Why Hope is Important?
Whether your child is experiencing good times or bad times, hope can help. During a good day, when a child is thinking about a bright future, hope helps him persist on important tasks, create challenging stretch goals that foster growth, and build new resources through successful experiences. On tough days, ones that involve failure or illness, hope helps a child overcome major obstacles. For example, if a child receives a poor grade on a test, she revisits her goal for that class, adds or modifies the pathways to achieving that goal, and searches for more support and confidence. In short, she makes hope happen when she is under pressure. When facing more serious problems in life, like chronic pain and illness, hope works to make situations more bearable or makes the recuperative process more productive. Specifically, high-hope people can tolerate pain twice as long as people with low-hope. And, high-hope people are more likely to do what needs to be done to bounce back and become healthy again.
What Does a High Hoper Look Like?
A high-hope child has the ideas, the plans, and the motivation to make things happen. These youngsters are energetic in the moment and excited about the future. Hopeful children are not sitting on the sidelines. They are busy creating pathways to achieve goals and they are filled with the determination to succeed, thereby actively engaging in life and all its possibilities. Through interacting with the world, they are able to acquire the tools and resources they need to successfully navigate their lives. They may even create a hope domino effect that gets their friends and family members involved in hopeful goal pursuits.
Teaching Hope
Getting children talking about hope is as easy as asking them a few questions and discussing the answers:
1. What are your hopes and dreams? Which one is most important to you right now?
2. What are all the ways you can think about to make your most important dream come true?
3. Who makes you feel like you matter? How will their love and support help make your dream come true?

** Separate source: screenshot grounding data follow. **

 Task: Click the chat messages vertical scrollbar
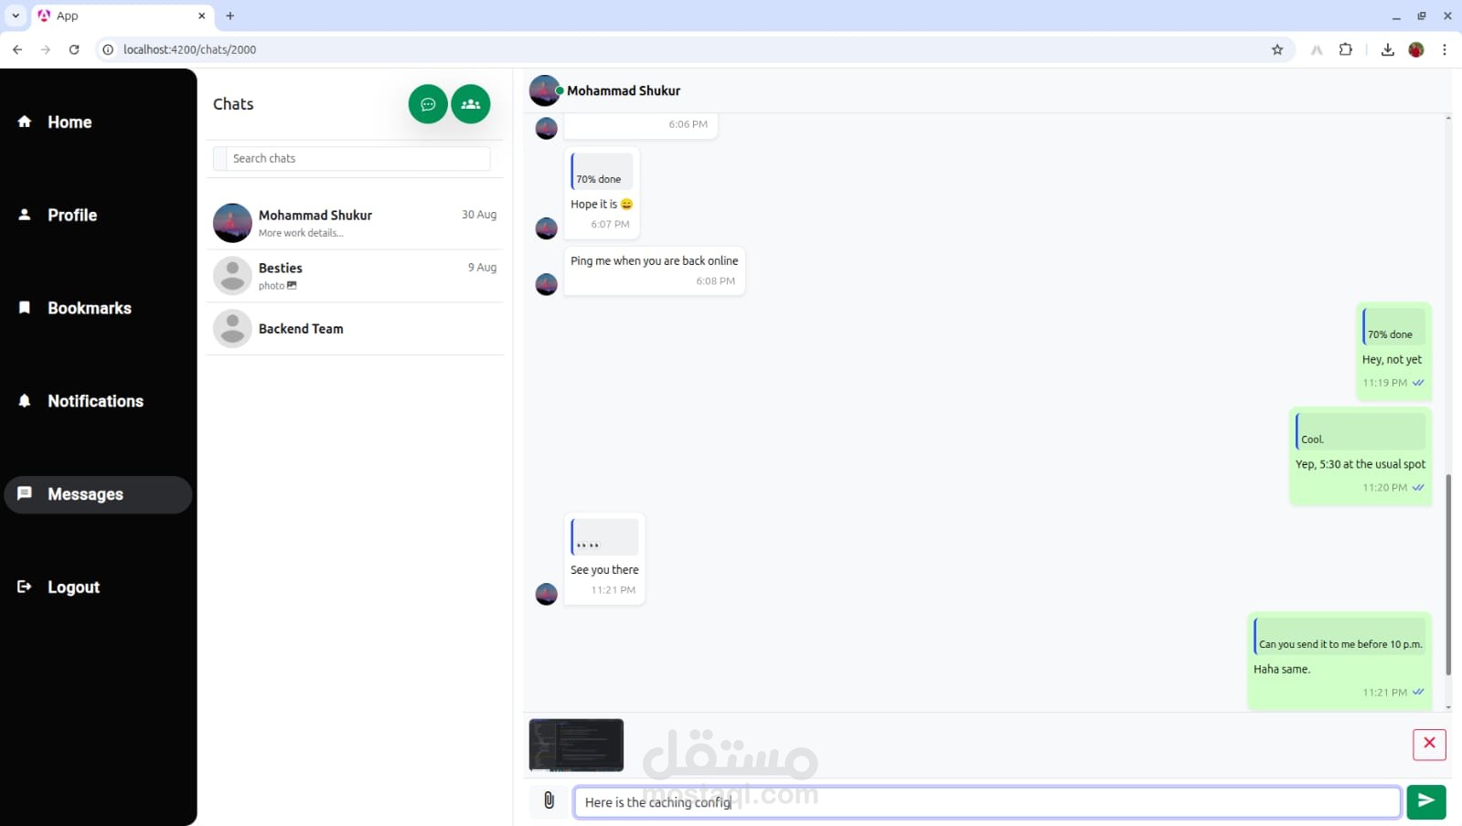(x=1448, y=576)
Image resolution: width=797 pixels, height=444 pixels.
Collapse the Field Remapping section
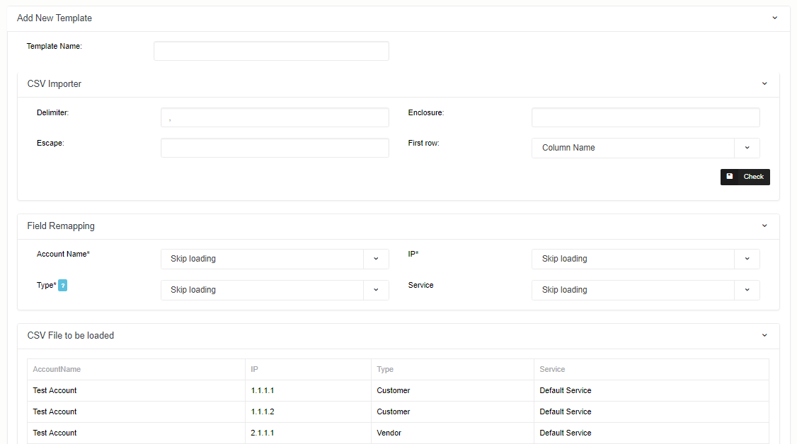click(764, 226)
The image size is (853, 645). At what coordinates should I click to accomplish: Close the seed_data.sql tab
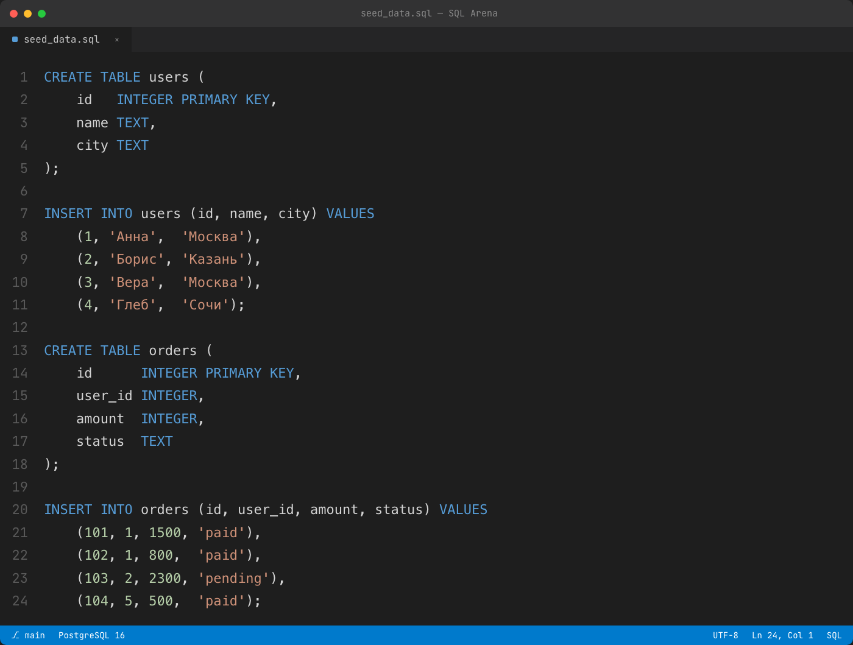tap(117, 40)
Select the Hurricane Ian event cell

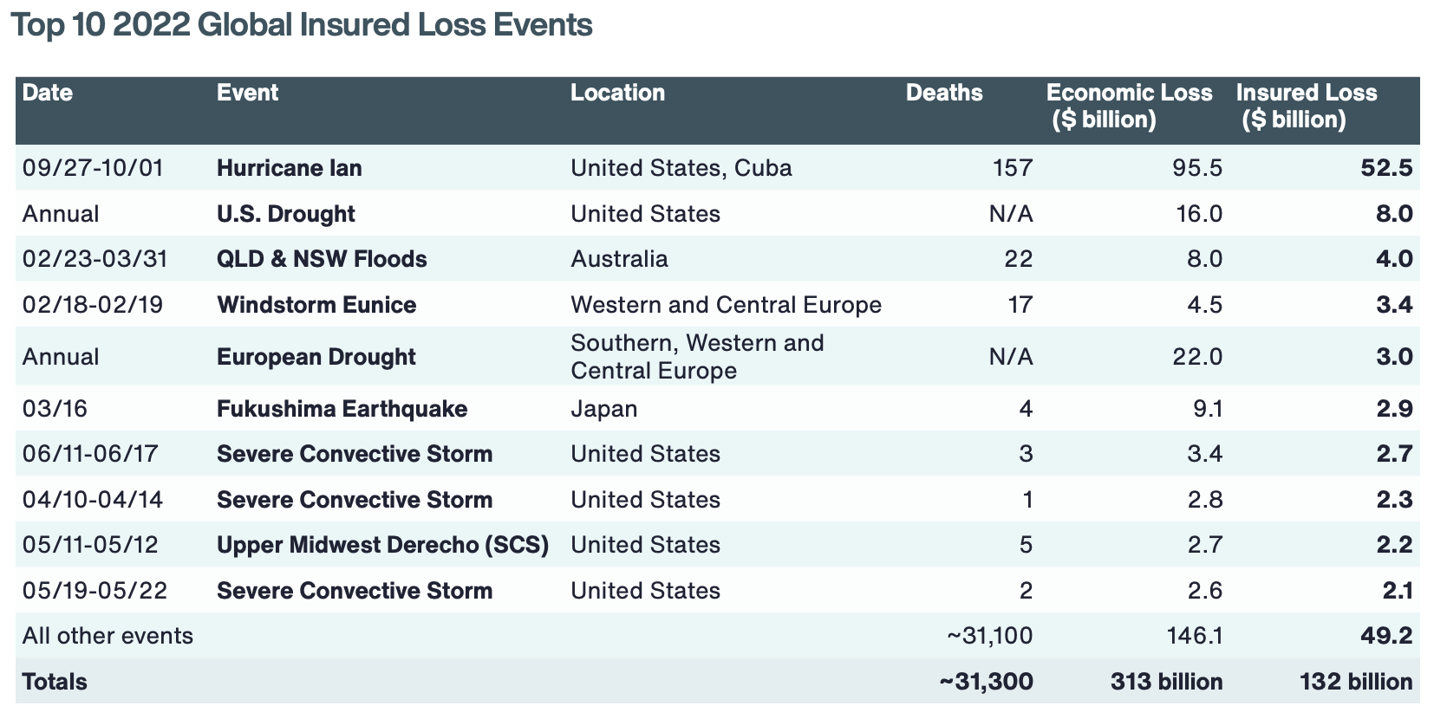coord(290,168)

When helping your child become more hopeful, keep in mind that that you are teaching a set of skills that build on what children do naturally, thinking about the future. With a little help, children can learn how to describe important goals in terms that are clear and specific and add something to their lives. Ideas grow as children generate more and more routes that will take them from Point A to Point B in the short term and long term. Finally, with some love and caring and a short track record of personal success, children can stay energized and motivated when pursuing goals.